Task instructions
Return each line of the entries that holds the string "page".

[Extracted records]

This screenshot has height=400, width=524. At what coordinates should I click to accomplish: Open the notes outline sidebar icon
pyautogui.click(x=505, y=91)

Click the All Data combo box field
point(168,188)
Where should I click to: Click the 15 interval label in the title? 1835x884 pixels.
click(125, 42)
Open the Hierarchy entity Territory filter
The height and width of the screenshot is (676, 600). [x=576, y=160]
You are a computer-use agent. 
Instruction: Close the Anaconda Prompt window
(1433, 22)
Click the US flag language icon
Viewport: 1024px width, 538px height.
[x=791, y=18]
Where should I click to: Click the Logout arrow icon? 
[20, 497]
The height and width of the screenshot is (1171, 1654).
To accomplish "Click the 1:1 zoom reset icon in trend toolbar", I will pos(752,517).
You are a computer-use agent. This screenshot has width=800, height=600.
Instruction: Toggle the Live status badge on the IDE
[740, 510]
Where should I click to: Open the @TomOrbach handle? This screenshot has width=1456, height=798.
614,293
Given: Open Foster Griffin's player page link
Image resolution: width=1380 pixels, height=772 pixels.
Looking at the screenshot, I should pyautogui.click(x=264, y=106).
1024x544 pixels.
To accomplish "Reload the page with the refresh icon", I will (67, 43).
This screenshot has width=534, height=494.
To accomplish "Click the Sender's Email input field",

Answer to this task
Given: Open Foster Griffin's player page link
To accomplish "Reload the page with the refresh icon", I will (67, 43).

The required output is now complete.